UPDATED: NPA increases tariffs by 15% after 32 years
For the first time in thirty-two years, the Nigerian Ports Authority (NPA) has announced a 15% rate rise.
During the stakeholder engagement for the approved 15% NPA tariff increase across the board on Thursday in Lagos, NPA managing director Abubakar Dantsoho revealed this.
Dantsoho, who was accompanied by Olalekan Badmus, Executive Director of Marine and Operations, said the agency has kept tariffs constant for more than thirty years in spite of major economic shifts, such as inflation, rising wages, fuel and lubricant prices, and changes in the exchange rate.
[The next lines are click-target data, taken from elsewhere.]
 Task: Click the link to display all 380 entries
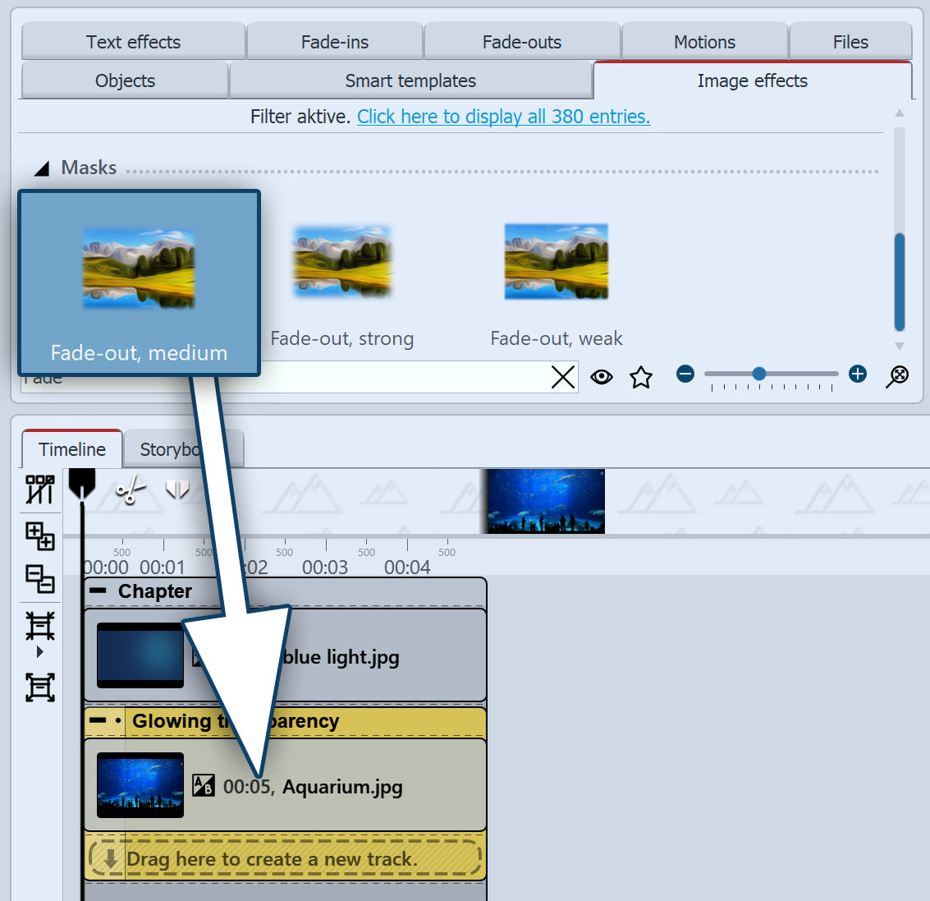(x=503, y=117)
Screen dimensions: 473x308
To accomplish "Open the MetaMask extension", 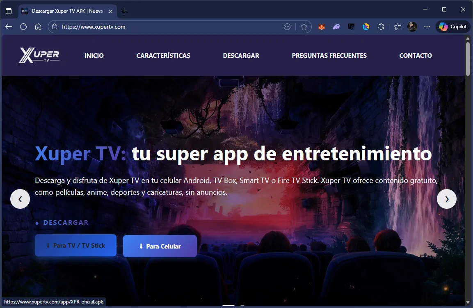I will (321, 26).
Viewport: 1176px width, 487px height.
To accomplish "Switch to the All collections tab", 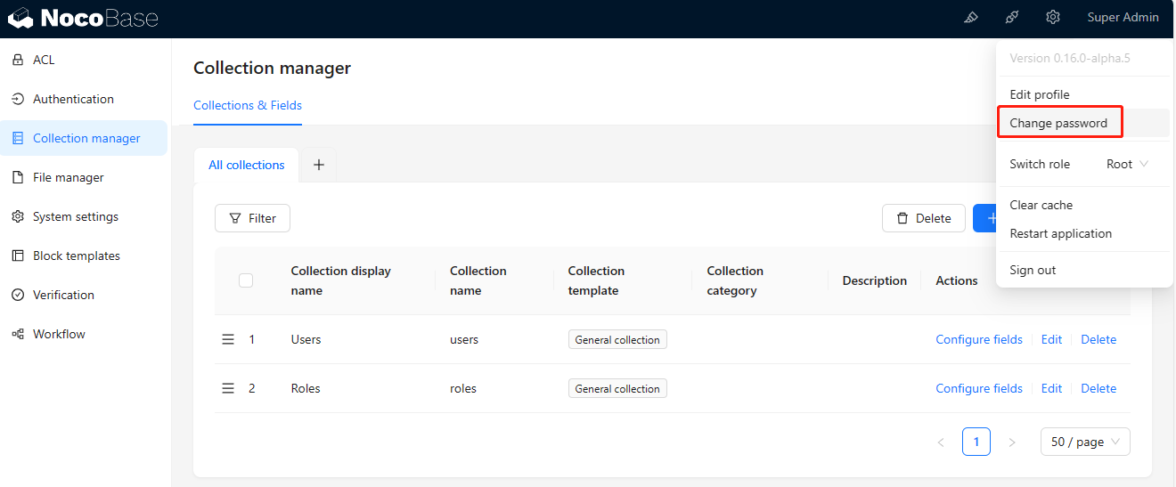I will pos(246,166).
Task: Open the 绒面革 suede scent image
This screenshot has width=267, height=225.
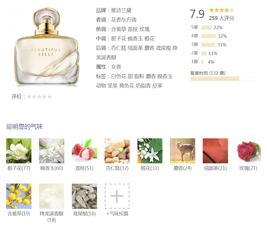Action: point(215,151)
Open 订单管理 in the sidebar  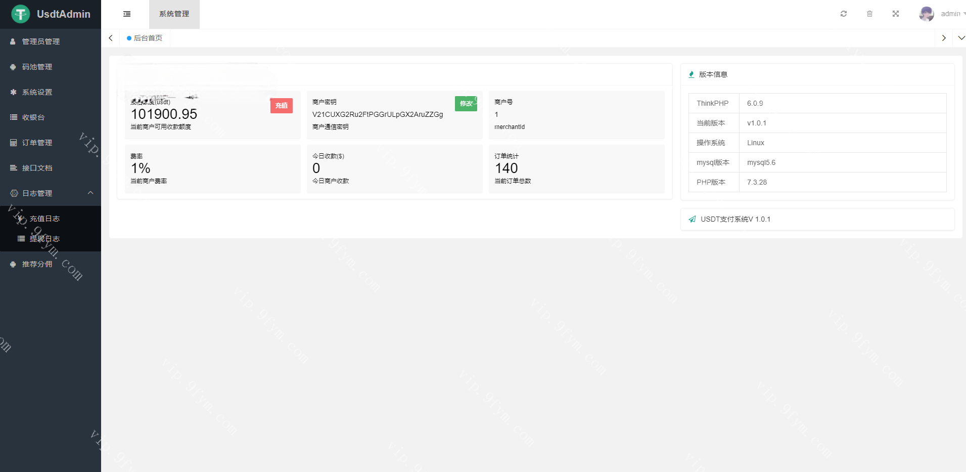37,143
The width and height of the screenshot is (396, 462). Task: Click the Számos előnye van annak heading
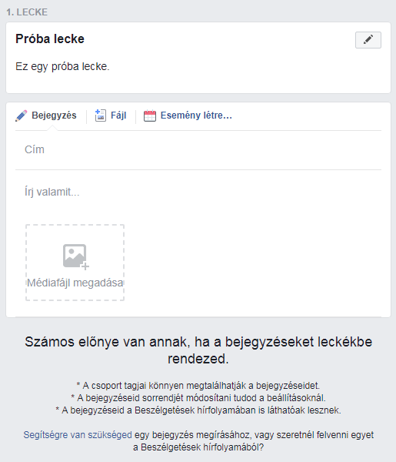pos(198,350)
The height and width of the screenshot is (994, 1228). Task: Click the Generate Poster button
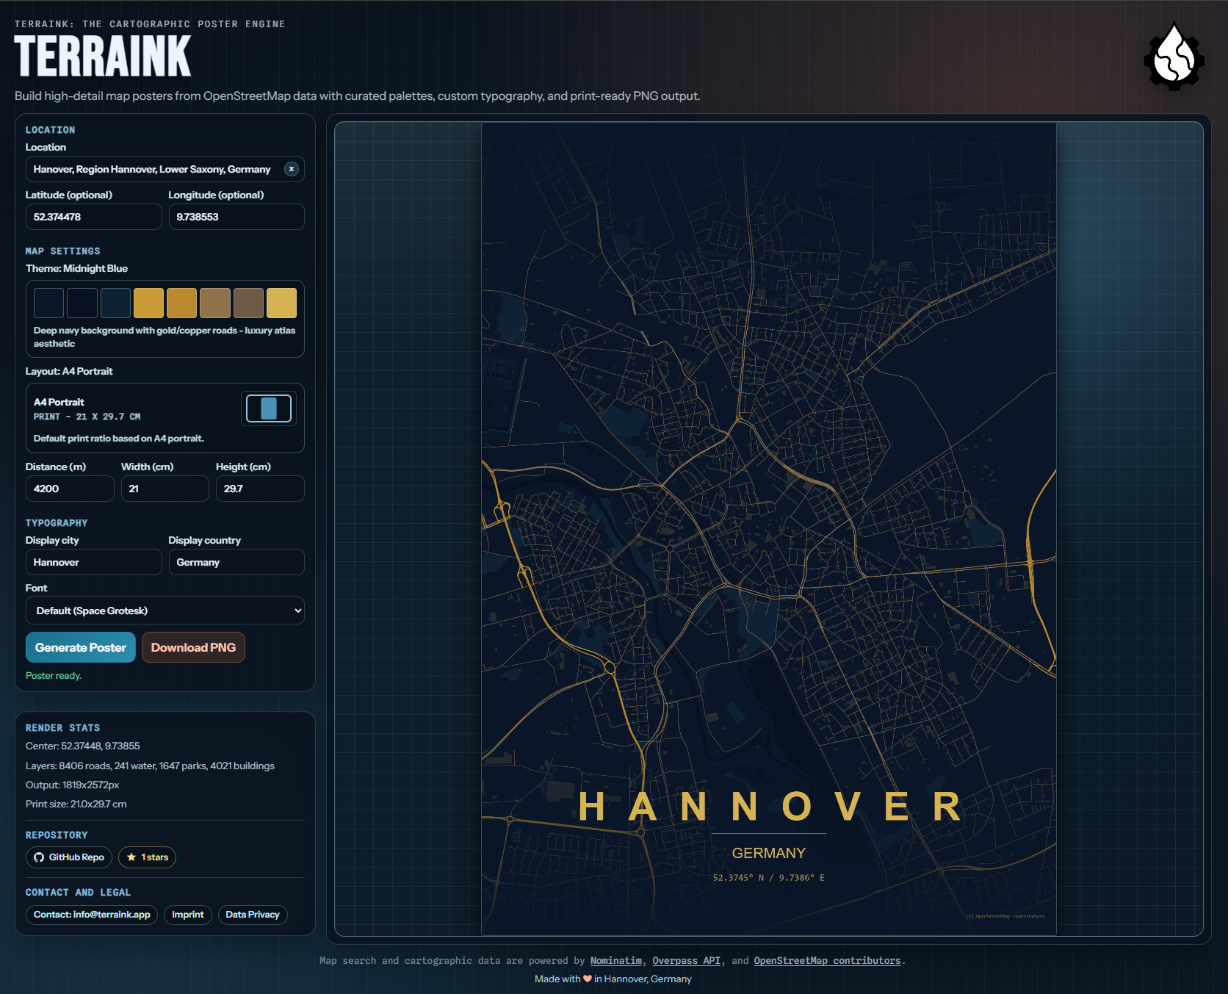80,647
According to Dantsoho, the NPA has obtained the required permissions for an upward review of its rates, which were last reviewed in 1993, because of the urgency of bringing Nigerian ports up to par with those of its rivals in terms of infrastructure and equipment.
The unfavourable reality of ageing and deteriorating infrastructure, outdated machinery, and sluggish port capacity expansion, which has continued to lower the performance and competitiveness of Nigerian ports, is the basis for the 15% increase that will be applied to all NPA rates and dues.
Port authorities around the world rely on operating revenue to fund its duties, which include building and maintaining port infrastructure, dredging waterways, and offering assistance for safe navigation, provision of modern marine crafts for efficient harbour services, automation and digitization of port transactions, port security, energy efficiency and training and retraining of its employees.
The global index of Port rating and competitiveness which the international trade community relies on for its choice of countries to do business with, derives its data from how well the aforementioned responsibilities are addressed.
Coming at this period of global economic upheaval and scramble for markets, this belated Tariff review borne out of necessity constitutes a critical success factor in Nigeria’s quest to win back cargo handling business and it’s accompanying benefits including job opportunities it had lost to it’s maritime neighbors.
Contrary to the popular but erroneous notion that attributes high Port costs to NPA relative to its peers, verifiable data shows NPA Tariffs are amongst the lowest in the region.
The high incidence of unreceipted costs due to unduly high human interface, bureaucratic bottlenecks, functional overlaps resulting from absence of a Port Community System (PCS) and its corollary the National Single Window (NSW) are responsible for this contrived falsehood.
Although long overdue, a quick win benefits of the NPA Tariff review for stakeholders, is the immediate boost it gives to the Authority to fast track the commencement of actual works on its concluded Port reconstruction and modernization plans.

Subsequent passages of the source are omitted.